According to experts in the field of business management, the most important problem characteristic of the reporting process in question is the lack of loyalty to the relevant document on the part of the company’s employees, and in some cases also top managers and owners. Employees of the company - accountants, employees of production sites - do not always perceive management reporting as a document that should be given time, which makes sense to spend energy. Enterprises, as you know, are already obliged to submit official documents to state bodies, the drafting of which is not an easy task.

A similar position, when management reporting is not perceived as something worth attention, can also be held by top managers and owners, as we noted above. Many of the leaders, according to experts, refer to the documents in question as a variety of the method of misleading management, especially if you need to distract attention from not the most outstanding production indicators.

How to solve a similar problem? Analysts recommend starting with the level of leadership. It will be more justified to interest managers in the first place in the preparation of management reports, so that they, in turn, form the necessary local legal acts, according to which other employees will have to assist in the formation of the relevant documents.

Another difficulty characterizing the solution of the problem in question is the need to constantly develop new approaches to the interpretation of the figures contained in the reporting. This may be due primarily to changes in the production structure of the business. In the case of accounting and financial reporting, as we know, no interpretation of the figures is required. Therefore, it becomes possible to use standardized forms in which the corresponding indicators are recorded.

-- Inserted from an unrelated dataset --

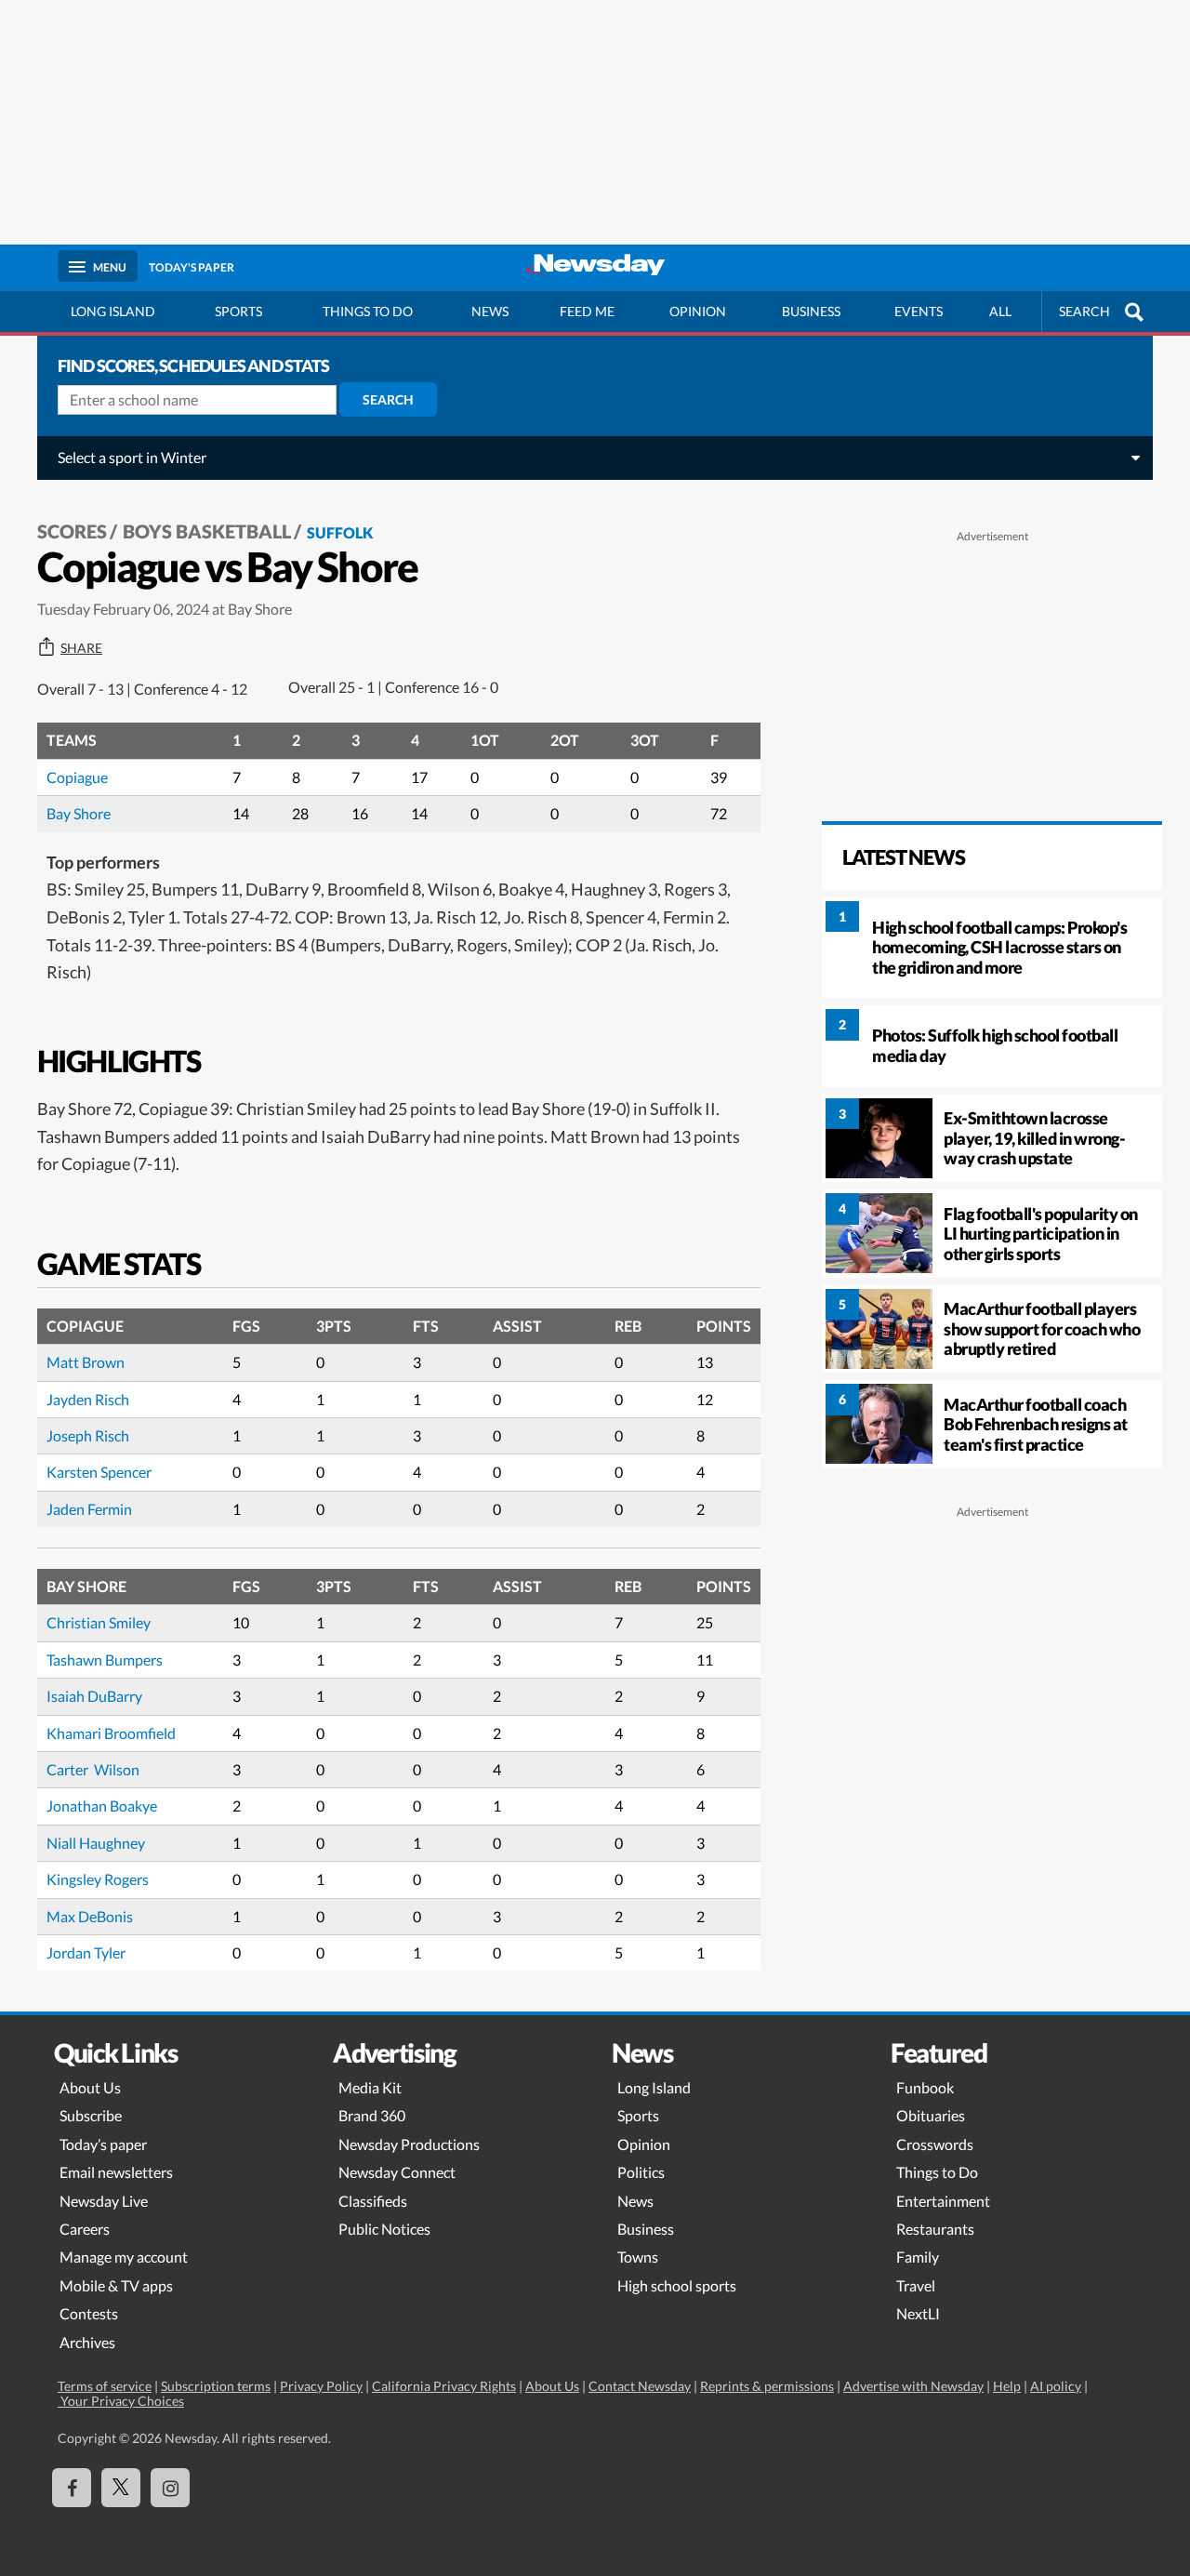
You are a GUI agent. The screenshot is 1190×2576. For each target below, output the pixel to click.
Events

The management reporting of the organization, in turn, solves several other problems. It is needed, first of all, by the company itself, and not by government bodies, as is the case with accounting and financial indicators. If the interpretation of the numbers contained in the management reporting for a given production structure in a certain period played a positive role, it is not guaranteed that it will be equally useful provided that the characteristics of certain business processes have changed. Most likely, the compiler of the reporting documents will have to improve interpretation approaches as the company changes in the sphere of production activities. This may require a lot of time - both his personal and colleagues, to whom he can turn for advice, opinion or some auxiliary indicators reflecting the results of the company, in order to understand how to improve the approach to the interpretation of numbers.

Internal management reporting

This problem can be solved, again, through periodic communications with colleagues in the form of meetings, the subject of which is the consideration of current production indicators, as well as the development of measures to improve them, including through the introduction of new reporting methods, such as management.In the context of positive approaches to optimizing production indicators, it is more likely to be perceived positively by company employees.